By partnering with a no-touch ID reader, ShoCard can grant fast access to staff without storing their credentials in a central place, making it especially useful for healthcare workers who contract with multiple healthcare providers, for example.
As another heavily regulated industry, financial services is an area where secure blockchain-based processes helps to smooth transactions along. Know your customer (KYC) requirements is an area especially ripe for disruption. Today, each bank wanting to onboard a new customer must go through a cumbersome, time-consuming and expensive process to gather information about their customers for compliance purposes.
Blockchain technology provides a way for multiple banks to share that KYC process. By storing hashed user credentials and KYC certifications on a blockchain, a financial institution can empower customers to share that information with others. When signing with a second bank, customers can point it to their hashed credentials and KYC certification, enabling the bank to authorize the customers without querying any other financial institution’s database.
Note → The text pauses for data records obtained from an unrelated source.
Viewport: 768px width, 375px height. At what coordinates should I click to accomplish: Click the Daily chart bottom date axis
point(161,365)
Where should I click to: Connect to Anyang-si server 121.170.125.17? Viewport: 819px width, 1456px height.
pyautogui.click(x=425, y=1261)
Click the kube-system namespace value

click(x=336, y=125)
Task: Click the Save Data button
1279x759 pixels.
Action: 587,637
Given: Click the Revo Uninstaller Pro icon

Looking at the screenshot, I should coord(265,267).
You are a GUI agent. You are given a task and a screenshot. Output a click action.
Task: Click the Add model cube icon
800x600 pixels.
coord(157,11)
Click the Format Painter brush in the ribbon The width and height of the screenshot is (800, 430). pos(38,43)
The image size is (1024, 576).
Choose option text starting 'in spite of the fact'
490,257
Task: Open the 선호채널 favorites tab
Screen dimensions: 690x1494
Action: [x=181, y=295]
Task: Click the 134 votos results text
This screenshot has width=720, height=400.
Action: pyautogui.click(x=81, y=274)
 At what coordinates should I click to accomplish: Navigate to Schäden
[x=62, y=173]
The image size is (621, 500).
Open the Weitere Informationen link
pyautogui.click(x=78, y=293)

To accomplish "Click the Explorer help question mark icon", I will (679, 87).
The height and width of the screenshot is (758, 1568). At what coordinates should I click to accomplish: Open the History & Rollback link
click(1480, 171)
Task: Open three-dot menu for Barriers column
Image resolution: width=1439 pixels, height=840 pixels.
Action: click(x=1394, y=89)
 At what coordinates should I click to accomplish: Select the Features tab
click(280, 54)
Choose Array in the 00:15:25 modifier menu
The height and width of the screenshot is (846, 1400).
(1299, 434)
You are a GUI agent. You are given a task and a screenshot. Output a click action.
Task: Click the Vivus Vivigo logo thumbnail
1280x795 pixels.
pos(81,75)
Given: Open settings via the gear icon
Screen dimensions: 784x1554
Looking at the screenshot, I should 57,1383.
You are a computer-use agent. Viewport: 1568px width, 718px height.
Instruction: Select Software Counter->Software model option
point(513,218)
Even transactions with the initial bank can be more efficient and easier to use as the need for usernames and passwords or answering knowledge-based authentication is eliminated.
“That cuts costs but also makes a more hygienic KYC where they know that a customer has a well-defined credit history and is who they say they are,” explained Ebrahimi. “That leads to an ecosystem where there’s a method for compensation.”
ShoCard is working with several banks using this process.
As these use cases play out, blockchain solutions will get us closer to solving problems, like data breaches and authentication/authorization inefficiencies, that have plagued organizations for years as customer volumes increase. But a decentralized system will make the sharing of that information more seamless, safe and secure.